[Assignment]
The full listing should be set down again without a single alteration.

[Records for processing — start]

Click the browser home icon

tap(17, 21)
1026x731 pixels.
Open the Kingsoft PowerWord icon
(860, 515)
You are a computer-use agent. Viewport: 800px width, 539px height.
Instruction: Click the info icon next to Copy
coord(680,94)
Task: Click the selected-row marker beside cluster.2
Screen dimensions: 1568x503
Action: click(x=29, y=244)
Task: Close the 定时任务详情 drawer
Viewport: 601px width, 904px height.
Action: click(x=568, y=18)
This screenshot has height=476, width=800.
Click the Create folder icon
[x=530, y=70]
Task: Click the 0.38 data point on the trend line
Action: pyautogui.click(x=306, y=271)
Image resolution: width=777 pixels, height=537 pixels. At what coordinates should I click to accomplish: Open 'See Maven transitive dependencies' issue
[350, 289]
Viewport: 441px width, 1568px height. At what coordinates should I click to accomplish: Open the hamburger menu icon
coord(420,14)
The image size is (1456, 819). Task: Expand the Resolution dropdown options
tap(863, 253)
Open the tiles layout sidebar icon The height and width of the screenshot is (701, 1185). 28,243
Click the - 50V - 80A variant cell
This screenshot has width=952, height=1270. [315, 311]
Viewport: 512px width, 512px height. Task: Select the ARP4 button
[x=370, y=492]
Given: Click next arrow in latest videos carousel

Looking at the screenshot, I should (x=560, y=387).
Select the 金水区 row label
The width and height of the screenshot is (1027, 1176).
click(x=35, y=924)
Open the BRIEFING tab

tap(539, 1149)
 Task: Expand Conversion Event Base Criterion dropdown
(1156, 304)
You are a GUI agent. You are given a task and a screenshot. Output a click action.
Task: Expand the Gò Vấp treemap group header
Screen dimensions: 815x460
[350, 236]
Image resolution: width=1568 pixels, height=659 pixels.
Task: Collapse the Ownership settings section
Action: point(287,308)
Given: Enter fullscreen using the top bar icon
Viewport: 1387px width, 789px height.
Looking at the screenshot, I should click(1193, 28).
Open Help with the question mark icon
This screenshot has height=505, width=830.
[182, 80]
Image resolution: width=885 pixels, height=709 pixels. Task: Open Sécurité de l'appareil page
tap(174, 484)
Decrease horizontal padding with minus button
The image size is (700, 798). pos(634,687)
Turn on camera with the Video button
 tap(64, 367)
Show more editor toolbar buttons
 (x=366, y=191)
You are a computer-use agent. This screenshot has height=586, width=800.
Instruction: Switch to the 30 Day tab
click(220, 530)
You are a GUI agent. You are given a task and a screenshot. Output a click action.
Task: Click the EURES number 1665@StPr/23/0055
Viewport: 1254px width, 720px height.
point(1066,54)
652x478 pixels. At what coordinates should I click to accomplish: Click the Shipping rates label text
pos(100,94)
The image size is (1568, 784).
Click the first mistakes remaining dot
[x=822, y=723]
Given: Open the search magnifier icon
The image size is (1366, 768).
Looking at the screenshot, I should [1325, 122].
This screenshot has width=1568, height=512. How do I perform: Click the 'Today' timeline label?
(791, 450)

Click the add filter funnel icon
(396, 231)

[Records for processing — finish]

[Worked solution]
Click the browser home icon

tap(17, 21)
1026x731 pixels.
Open the Kingsoft PowerWord icon
(860, 515)
You are a computer-use agent. Viewport: 800px width, 539px height.
Instruction: Click the info icon next to Copy
coord(680,94)
Task: Click the selected-row marker beside cluster.2
Screen dimensions: 1568x503
Action: click(x=29, y=244)
Task: Close the 定时任务详情 drawer
Viewport: 601px width, 904px height.
Action: click(x=568, y=18)
This screenshot has height=476, width=800.
Click the Create folder icon
[x=530, y=70]
Task: Click the 0.38 data point on the trend line
Action: pyautogui.click(x=306, y=271)
Image resolution: width=777 pixels, height=537 pixels. At what coordinates should I click to accomplish: Open 'See Maven transitive dependencies' issue
[350, 289]
Viewport: 441px width, 1568px height. At what coordinates should I click to accomplish: Open the hamburger menu icon
coord(420,14)
The image size is (1456, 819). Task: Expand the Resolution dropdown options
tap(863, 253)
Open the tiles layout sidebar icon The height and width of the screenshot is (701, 1185). 28,243
Click the - 50V - 80A variant cell
This screenshot has width=952, height=1270. [315, 311]
Viewport: 512px width, 512px height. Task: Select the ARP4 button
[x=370, y=492]
Given: Click next arrow in latest videos carousel

Looking at the screenshot, I should (x=560, y=387).
Select the 金水区 row label
The width and height of the screenshot is (1027, 1176).
click(x=35, y=924)
Open the BRIEFING tab

tap(539, 1149)
 Task: Expand Conversion Event Base Criterion dropdown
(1156, 304)
You are a GUI agent. You are given a task and a screenshot. Output a click action.
Task: Expand the Gò Vấp treemap group header
Screen dimensions: 815x460
[350, 236]
Image resolution: width=1568 pixels, height=659 pixels.
Task: Collapse the Ownership settings section
Action: point(287,308)
Given: Enter fullscreen using the top bar icon
Viewport: 1387px width, 789px height.
Looking at the screenshot, I should click(1193, 28).
Open Help with the question mark icon
This screenshot has height=505, width=830.
[182, 80]
Image resolution: width=885 pixels, height=709 pixels. Task: Open Sécurité de l'appareil page
tap(174, 484)
Decrease horizontal padding with minus button
The image size is (700, 798). pos(634,687)
Turn on camera with the Video button
 tap(64, 367)
Show more editor toolbar buttons
 (x=366, y=191)
You are a computer-use agent. This screenshot has height=586, width=800.
Instruction: Switch to the 30 Day tab
click(220, 530)
You are a GUI agent. You are given a task and a screenshot. Output a click action.
Task: Click the EURES number 1665@StPr/23/0055
Viewport: 1254px width, 720px height.
point(1066,54)
652x478 pixels. At what coordinates should I click to accomplish: Click the Shipping rates label text
pos(100,94)
The image size is (1568, 784).
Click the first mistakes remaining dot
[x=822, y=723]
Given: Open the search magnifier icon
The image size is (1366, 768).
Looking at the screenshot, I should [1325, 122].
This screenshot has width=1568, height=512. How do I perform: Click the 'Today' timeline label?
(791, 450)

Click the add filter funnel icon
(396, 231)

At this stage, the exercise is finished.